**TASK INPUTS**:
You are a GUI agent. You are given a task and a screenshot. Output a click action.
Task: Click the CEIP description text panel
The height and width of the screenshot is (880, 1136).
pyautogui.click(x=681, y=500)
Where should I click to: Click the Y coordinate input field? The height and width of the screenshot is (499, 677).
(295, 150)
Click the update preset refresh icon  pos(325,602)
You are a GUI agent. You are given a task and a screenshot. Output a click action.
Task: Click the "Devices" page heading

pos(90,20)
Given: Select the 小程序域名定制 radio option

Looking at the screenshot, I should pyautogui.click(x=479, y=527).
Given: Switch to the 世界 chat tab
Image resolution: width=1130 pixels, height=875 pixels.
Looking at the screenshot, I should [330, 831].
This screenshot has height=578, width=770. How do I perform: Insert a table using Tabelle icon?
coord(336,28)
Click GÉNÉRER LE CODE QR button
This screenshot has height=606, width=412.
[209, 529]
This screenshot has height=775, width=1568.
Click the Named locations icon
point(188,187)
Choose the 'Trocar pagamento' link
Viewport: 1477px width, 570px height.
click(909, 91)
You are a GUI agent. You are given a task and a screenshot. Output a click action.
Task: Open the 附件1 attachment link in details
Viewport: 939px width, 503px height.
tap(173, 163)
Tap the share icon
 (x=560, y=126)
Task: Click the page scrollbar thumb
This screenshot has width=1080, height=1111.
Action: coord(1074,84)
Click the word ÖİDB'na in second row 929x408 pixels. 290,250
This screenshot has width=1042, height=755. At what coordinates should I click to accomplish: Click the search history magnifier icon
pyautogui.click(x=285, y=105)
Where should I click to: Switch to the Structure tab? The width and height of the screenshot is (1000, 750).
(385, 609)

**ACTION ITEM**:
Repeat the data in full. Nothing may be dropped or altered.

**ANSWER BOX**:
You are a GUI agent. You are given a task and a screenshot. Output a click action.
Task: Click the CEIP description text panel
The height and width of the screenshot is (880, 1136).
pyautogui.click(x=681, y=500)
Where should I click to: Click the Y coordinate input field? The height and width of the screenshot is (499, 677).
(295, 150)
Click the update preset refresh icon  pos(325,602)
You are a GUI agent. You are given a task and a screenshot. Output a click action.
Task: Click the "Devices" page heading

pos(90,20)
Given: Select the 小程序域名定制 radio option

Looking at the screenshot, I should pyautogui.click(x=479, y=527).
Given: Switch to the 世界 chat tab
Image resolution: width=1130 pixels, height=875 pixels.
Looking at the screenshot, I should [330, 831].
This screenshot has height=578, width=770. How do I perform: Insert a table using Tabelle icon?
coord(336,28)
Click GÉNÉRER LE CODE QR button
This screenshot has height=606, width=412.
[209, 529]
This screenshot has height=775, width=1568.
Click the Named locations icon
point(188,187)
Choose the 'Trocar pagamento' link
Viewport: 1477px width, 570px height.
click(909, 91)
You are a GUI agent. You are given a task and a screenshot. Output a click action.
Task: Open the 附件1 attachment link in details
Viewport: 939px width, 503px height.
tap(173, 163)
Tap the share icon
 (x=560, y=126)
Task: Click the page scrollbar thumb
This screenshot has width=1080, height=1111.
Action: coord(1074,84)
Click the word ÖİDB'na in second row 929x408 pixels. 290,250
This screenshot has width=1042, height=755. At what coordinates should I click to accomplish: Click the search history magnifier icon
pyautogui.click(x=285, y=105)
Where should I click to: Switch to the Structure tab? The width and height of the screenshot is (1000, 750).
(385, 609)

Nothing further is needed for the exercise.